Semantic Loadbalancer is an advanced load balancing strategy that routes requests to the most appropriate backend target based on the semantic content of the request. Unlike traditional load balancing methods that distribute traffic based on predefined patterns or server metrics, semantic load balancing analyzes the actual content of requests to make intelligent routing decisions.

  • Key Benefit: Routes requests to the most semantically appropriate target based on content analysis.
  • AI-Powered Routing: Uses embeddings to calculate similarity between request content and target descriptions.
  • Intelligent Distribution: Ensures that specialized models or services receive the most relevant requests.
  • Fallback Mechanism: If no suitable match is found, defaults to the first available target.

How It Works

The Semantic Loadbalancer works by:

  1. Extracting the prompt or content from incoming requests
  2. Generating embeddings (vector representations) of the request content
  3. Comparing these embeddings with pre-stored embeddings of target descriptions
  4. Routing the request to the target with the highest semantic similarity
  5. Falling back to the first target if no suitable match is found or in case of errors

This approach ensures that requests are sent to the most appropriate backend service based on their actual content, improving response quality and resource utilization.

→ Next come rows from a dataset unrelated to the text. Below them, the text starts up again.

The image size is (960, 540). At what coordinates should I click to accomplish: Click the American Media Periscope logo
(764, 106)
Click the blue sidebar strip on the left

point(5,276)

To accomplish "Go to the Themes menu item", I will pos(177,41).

Create an Upstream with Semantic Loadbalancing Strategy

Below is an example command to create an Upstream using the semantic loadbalancing algorithm. The sample request includes multiple targets, each with a description that will be used for semantic matching.

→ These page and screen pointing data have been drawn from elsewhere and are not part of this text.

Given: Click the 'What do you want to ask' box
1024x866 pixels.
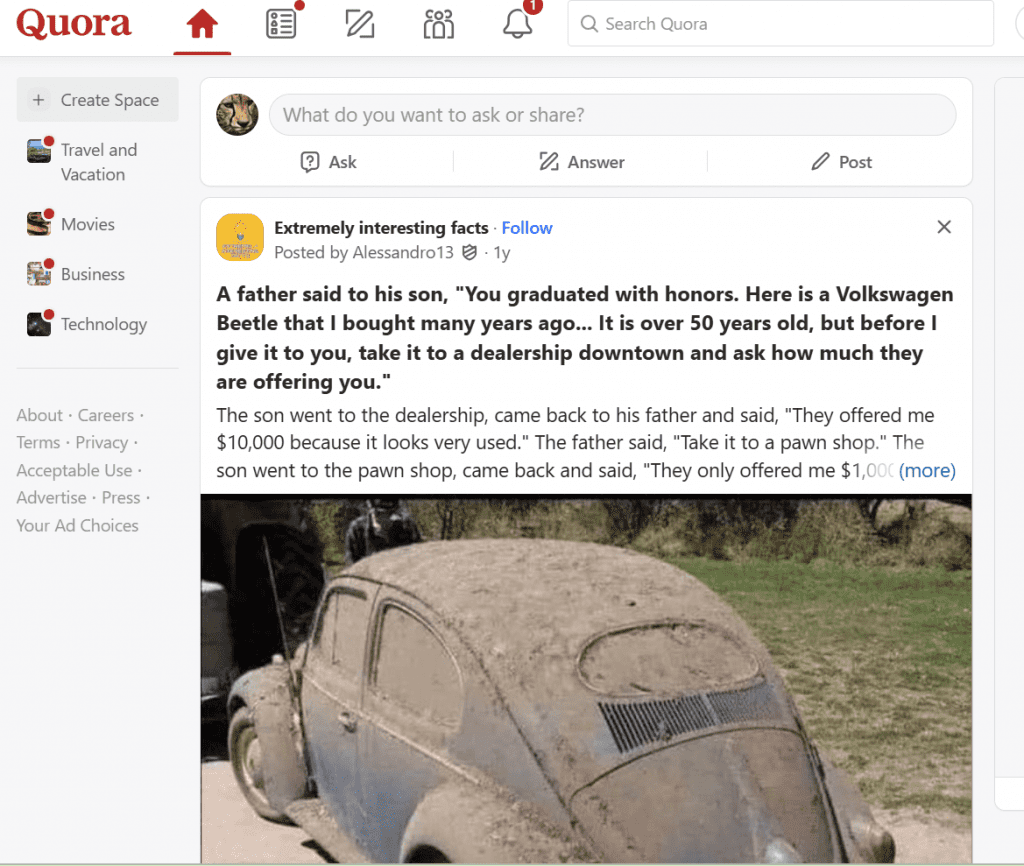Looking at the screenshot, I should pyautogui.click(x=612, y=115).
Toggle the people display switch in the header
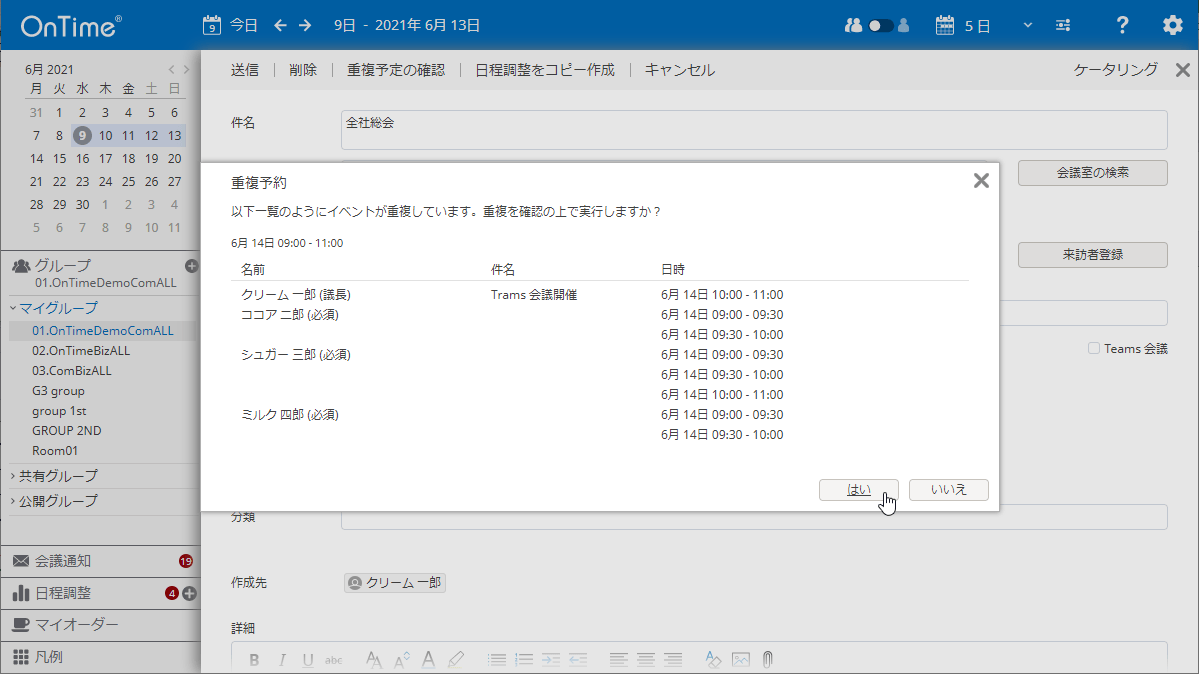Screen dimensions: 1200x675 [878, 25]
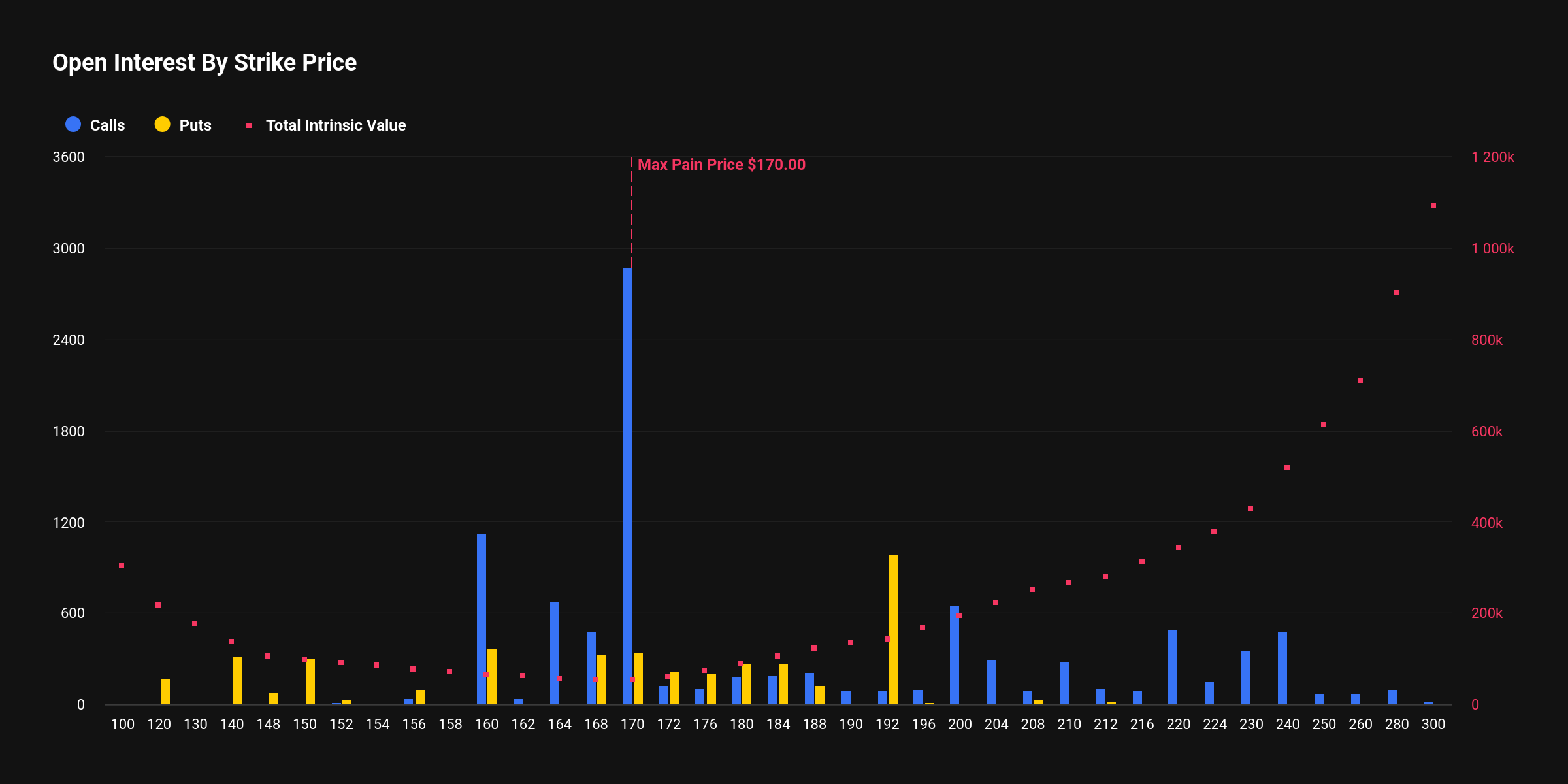Click the intrinsic value point at strike 300
1568x784 pixels.
click(x=1433, y=205)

# Create an upstream with semantic load balancing
curl -X POST http://localhost:8080/api/v1/gateways/{gateway-id}/upstreams \
  -H "Content-Type: application/json" \
  -d '{
    "name": "ai-providers-semantic-upstream",
    "algorithm": "semantic",
    "embedding_config": {
      "provider": "openai",
      "model": "text-embedding-ada-002",
      "credentials": {
        "header_name": "Authorization",
        "header_value": "Bearer your-openai-key"
      }
    },
    "targets": [
      {
        "path": "/v1/chat/completions",
        "provider": "openai",
        "description": "Specialized in creative writing, storytelling, and content generation. Good for marketing copy, blog posts, and creative fiction.",
        "default_model": "gpt-4",
        "models": ["gpt-3.5-turbo", "gpt-4", "gpt-4o-mini"],
        "credentials": {
          "header_name": "Authorization",
          "header_value": "Bearer your-openai-key"
        }
      },
      {
        "path": "/v1/messages",
        "provider": "anthropic",
        "description": "Excels at technical documentation, code explanation, and scientific content. Ideal for programming help and technical problem-solving.",
        "default_model": "claude-3-5-sonnet-20241022",
        "models": ["claude-3-5-sonnet-20241022"],
        "headers": {
          "anthropic-version": "2023-06-01"
        },
        "credentials": {
          "header_name": "x-api-key",
          "header_value": "your-anthropic-key"
        }
      },
      {
        "path": "/v1/chat/completions",
        "provider": "openai",
        "description": "Specialized in data analysis, mathematical reasoning, and logical problem-solving. Best for analytical tasks and structured data processing.",
        "default_model": "gpt-4-turbo",
        "models": ["gpt-4-turbo"],
        "credentials": {
          "header_name": "Authorization",
          "header_value": "Bearer your-openai-key"
        }
      }
    ],
    "health_checks": {
      "passive": true,
      "threshold": 3,
      "interval": 60
    }
  }'

Configuration Parameters

ParameterTypeDescription
algorithmstringMust be set to "semantic" to use semantic load balancing
embedding_configobjectConfiguration for the embedding service
embedding_config.providerstringEmbedding provider (currently only “openai” supported)
embedding_config.modelstringModel to use for generating embeddings
embedding_config.credentialsobjectCredentials for the embedding service
embedding_config.credentials.header_namestringName of the header for authentication
embedding_config.credentials.header_valuestringValue of the header for authentication
targets[].descriptionstringDescription of the target’s capabilities or specialization (used for semantic matching)

Considerations

  • Each target should have a meaningful description that accurately represents its capabilities or specialization.
  • The quality of routing depends on the quality of the descriptions provided for each target.
  • The semantic loadbalancer requires additional processing time to generate and compare embeddings.
  • If all targets fail semantic matching or if an error occurs during the matching process, the first target in the list will be used as a fallback.
  • Ensure your embedding service has sufficient capacity to handle the request volume.